2019-12-19

ギボウシゴケ


 写真はギボウシゴケ科のギボウシゴケ Schistidium apocarpum です。 ケギボウシゴケはいろんな岩上によく見られますが、本種は石灰岩上に見られます。


 茎はよく分枝します。 葉の長さは2~2.5mmで、葉先はふつう透明尖になっています。 本種はシズミギボウシゴケ属ですが、この属名は蒴が雌苞葉に沈み込んでいることによります。 上の写真の場合も、複数の蒴があるのですが、特に蓋の落ちてしまっている時期は、よく発達した雌苞葉に隠されていて、ほとんど見えません。 比較的よく分かる蒴の場所を黄色の円で囲っておきました。


 葉は披針形で全縁です。


 上は葉の背面の拡大で、写真の左下から右上に伸びているのは中肋です。 中肋の背面は平滑です。


 葉縁基部の細胞は方形~短い矩形で、縦壁と横壁はほぼ等しく肥厚しています(上の写真)。


 上は葉の横断面です。 葉身の細胞はは所々2層になっています。 また葉縁も2層の細胞です。
 中肋は一部が欠けてしまったので、下に改めて載せておきます。


 中肋にはガイドセルもステライドも見られません。


 上は蒴の手前にある雌苞葉や葉を取り除き、蒴が見えるようにして撮影しています。 短い蒴柄も確認できます。
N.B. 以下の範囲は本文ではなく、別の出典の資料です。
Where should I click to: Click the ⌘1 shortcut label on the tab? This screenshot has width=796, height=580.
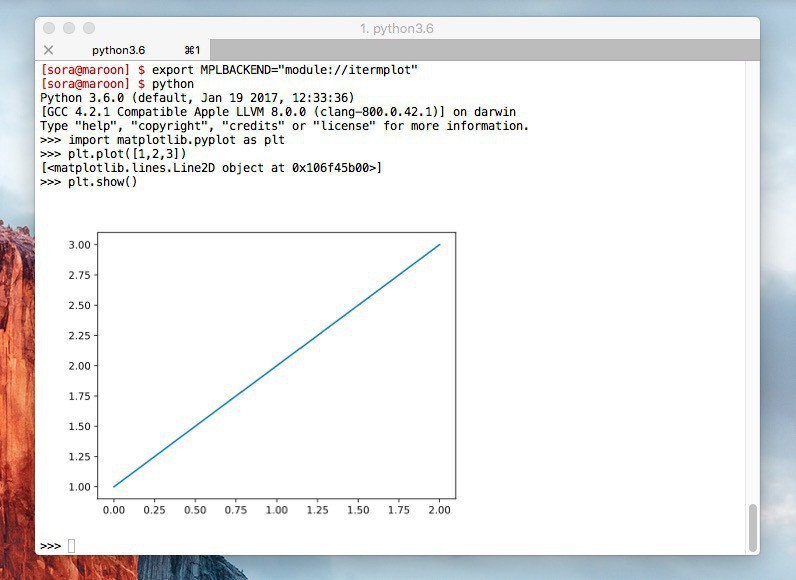coord(192,50)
 上は蒴を縦に切断した片方で、カバーガラスで押さえていますが、うっすらと縦皺の存在が分かります。
 蒴歯は単列で、上の写真では8本が写っていますが、全体では16本です。


 蒴壁の表皮細胞は薄壁で、縦長の矩形です。


 蒴歯の表面は微小なパピラで覆われています。 なお、上の写真の丸いものは胞子です。


 上は胞子です。 表面に突起などはありません。


 上は茎の断面で、中心柱が存在します。